The word Hermon means "devoted" or "sanctified"—holy. It was another holy mountain, and it looks like one too. Its 9,000-feet-high peak is perpetually snowcapped and can be seen from miles away. It is a majestic mountain, picture-postcard perfect, a fitting place to represent God. (As an aside, some scholars think Hermon is the mount where Christ was transfigured, where He revealed His glory to His disciples.)
There is another good reason why David chose Hermon as the place from which the water descended down into Zion. Zion, of course, is a pointed, symbolic reference to the church of God. In Zion, members of the church are all brethren, and this dew, a metaphor for unity, symbolic of the Holy Spirit, descends down to us from the majestic heights of the holy mountain, representing the Head, Jesus Christ.
Richard T. Ritenbaugh
David ends this psalm by saying God commands the blessing of eternal life. Because this is a psalm about unity, unity must be something that we do in response to His command. When God commands something to be done, there must be some response to accomplish His word. God says in Isaiah 55:11 that He sends forth His word, and it does not come back to Him empty, unfulfilled, void. This does not mean that hocus-pocus, abracadabra, something gets done. It means a "work" begins and is accomplished, and God receives it back as a completed project. He commands and gives everything needed for the work to be done, and then someone must respond and do it, presenting it back to God as a finished work.

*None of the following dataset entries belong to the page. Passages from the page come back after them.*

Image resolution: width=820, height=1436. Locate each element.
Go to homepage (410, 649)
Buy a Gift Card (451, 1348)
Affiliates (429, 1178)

Unity is such a work, commanded by God. We must respond to His charge and give it back to Him as a finished work, or it will never happen! Unity is something we do in response to His command that it be. It is like many other godly works or acts that consist of God and us working together to produce them. Sanctification is one of these godly acts. God does something for us, usually far more than what we have to do or can do, but even what He does is not enough. We, then, must respond to His action and carry it through for it to be accomplished. He does not say, "You are saved!" and it is done. No. We have to respond to His command—His calling—repent, be baptized, continue in His way, overcome, grow, and endure to the end. Only through this whole process are we completely saved.
Unity works the same way. God sends His Spirit—His very nature, and power with whatever gifts we need to fulfill the process—and then we take up the burden of promoting, continuing, and finishing it. Only then will we have unity. A person can pray all he wants for God to unify the church, but if he is doing nothing to build it, it will never happen.